Friday, January 29, 2010

Flaming Lips - Images | Chip Olson Photography

Flaming Lips - Images | Chip Olson Photography

The Flaming Lips formed in Oklahoma City in 1983, when founder and guitarist Wayne Coyne allegedly stole a collection of musical instruments from an area church hall and enlisted his vocalist brother Mark and bassist Michael Ivins to start a band.

Giving themselves the nonsensical name the Flaming Lips (its origin variously attributed to a porn film, an obscure drug reference, or a dream in which a fiery Virgin Mary plants a kiss on Wayne in the backseat of his car), the band made its live debut at a local transvestite club.

After progressing through an endless string of drummers, they recruited percussionist Richard English prior to recording their self-titled debut, issued on green vinyl on their own Lovely Sorts of Death label in 1985.

Of the innumerable one-hit wonders littering the cultural landscape, few, if any, were so brave, so frequently brilliant, and so deliciously weird as the Flaming Lips.

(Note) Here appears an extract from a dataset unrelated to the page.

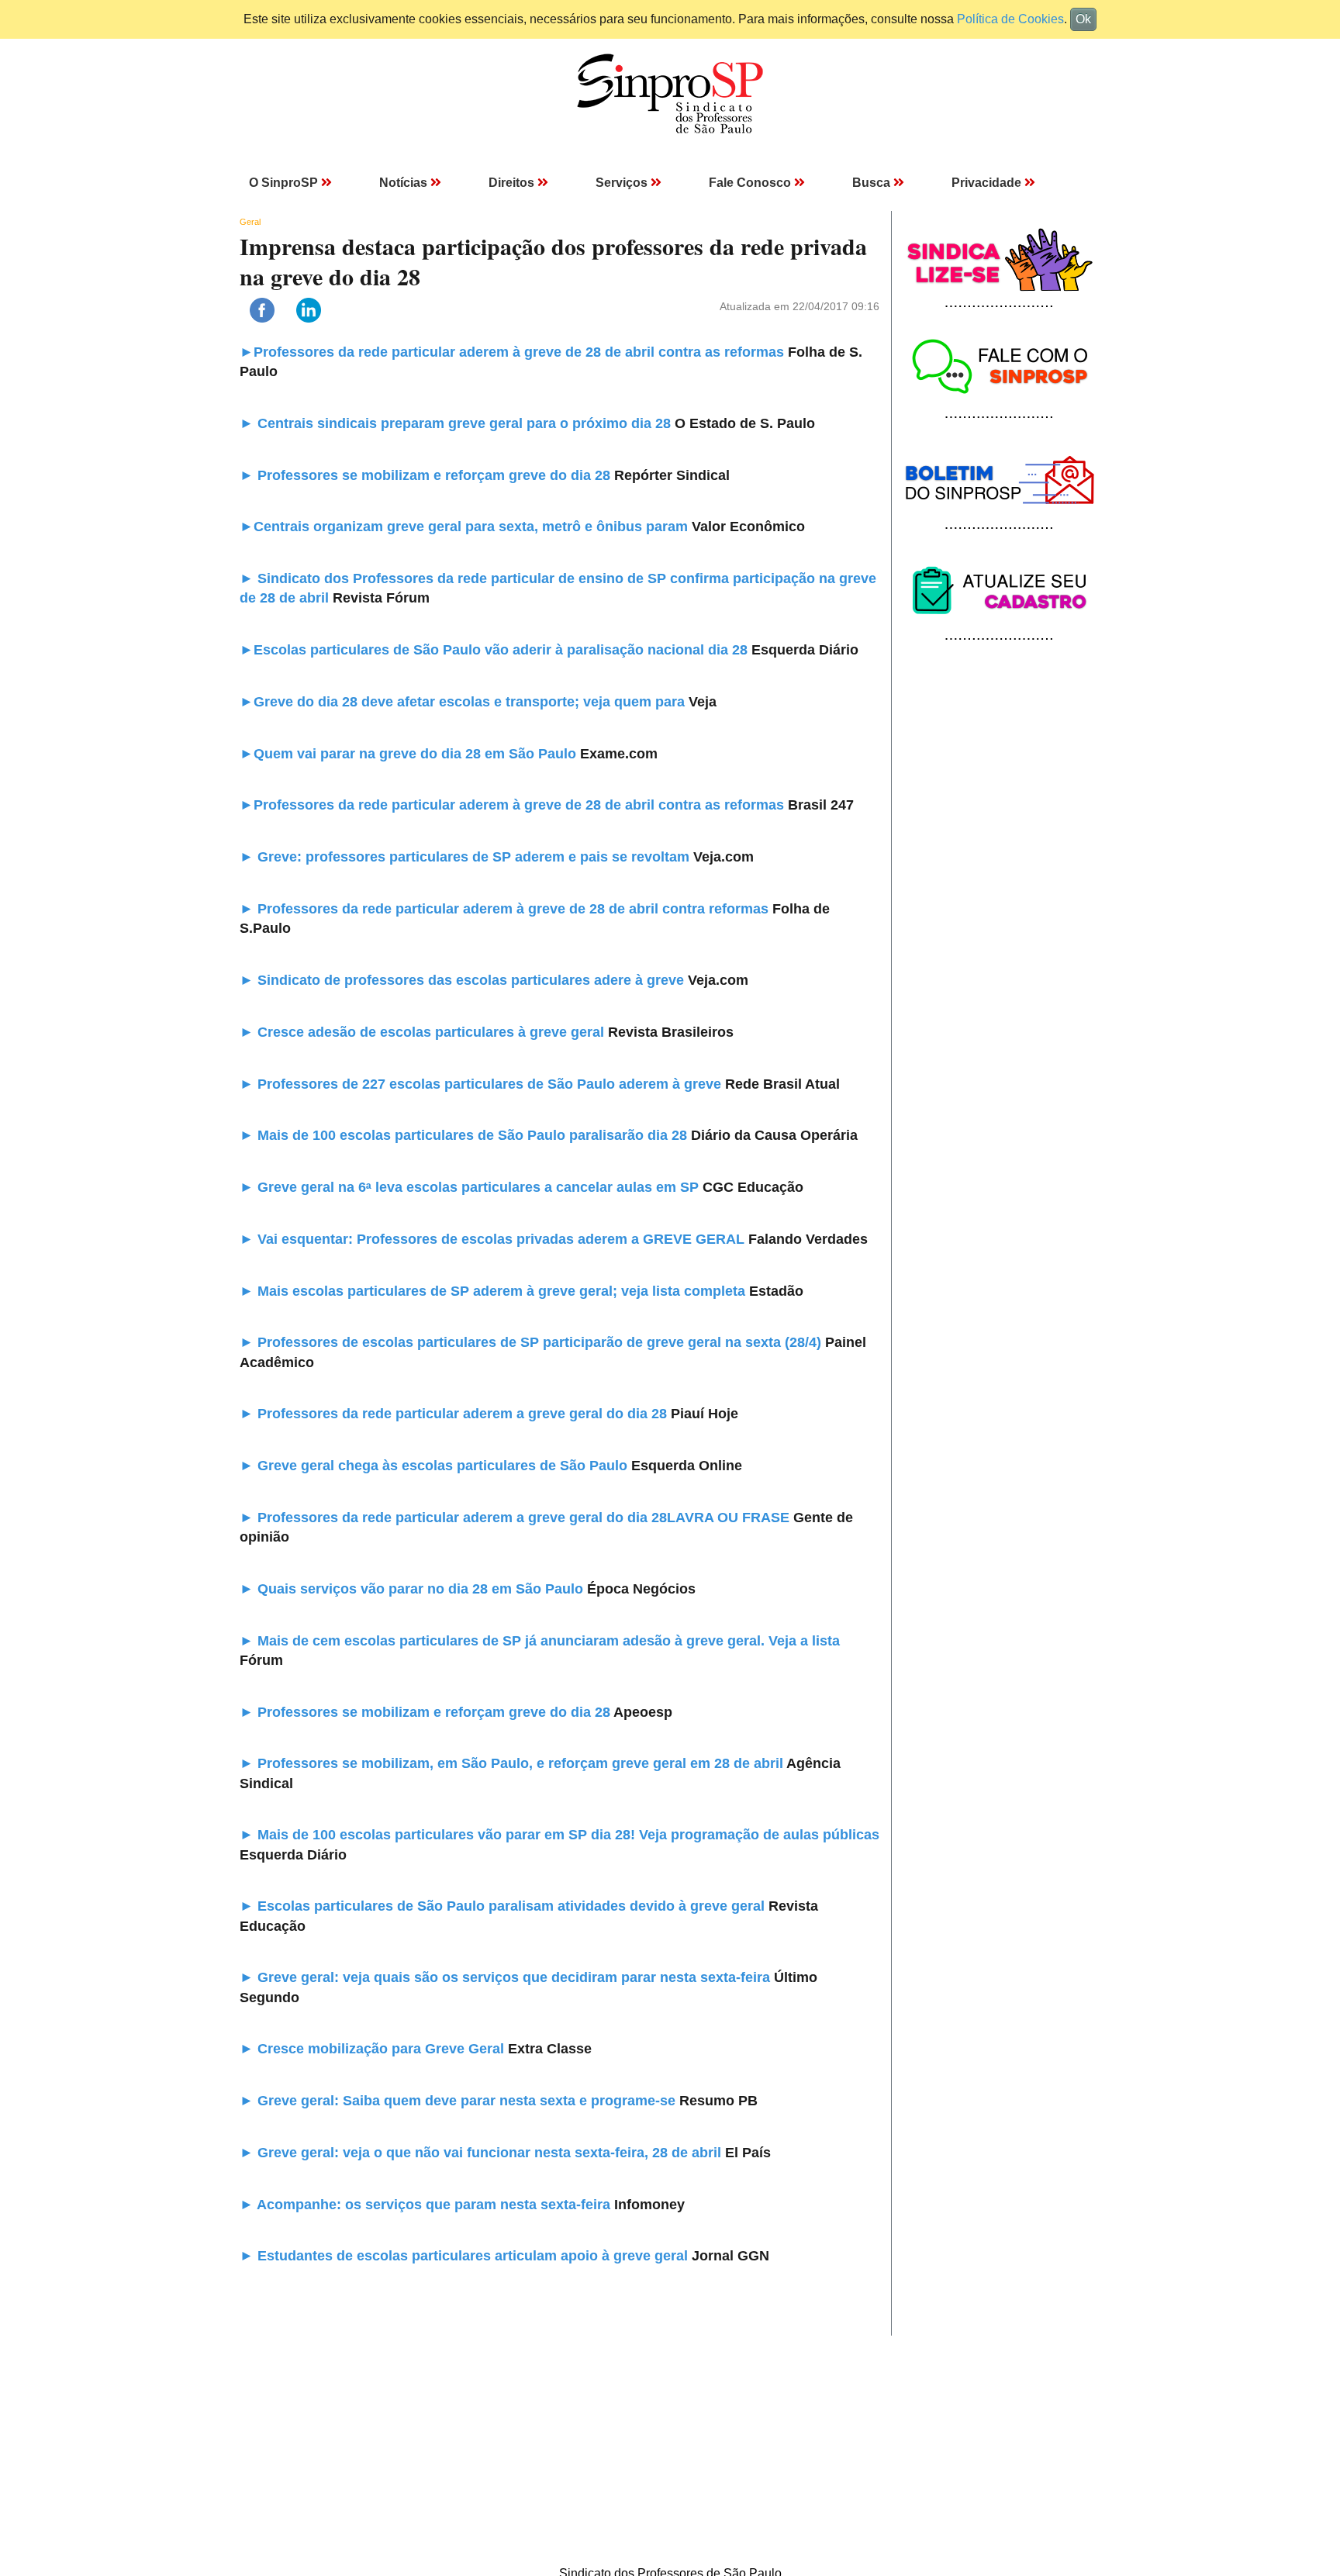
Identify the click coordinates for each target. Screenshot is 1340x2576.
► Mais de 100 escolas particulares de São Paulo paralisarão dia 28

To even classify the Lips as merely a one-hit wonder is to do the group a grave injustice: although their standing as a commercial entity proved little more than a blip on the radar screen, their moment of Top 40 success was simply another pit stop on one of the more surreal and haphazard career trajectories in pop music -- an acid-bubblegum band with as much affinity for sweet melodies as blistering noise assaults, their off-kilter sound, uncommon emotional depth, and bizarre history (packed with tales of self-immolating fans and the like) firmly established them as one of the true originals of the post-punk era.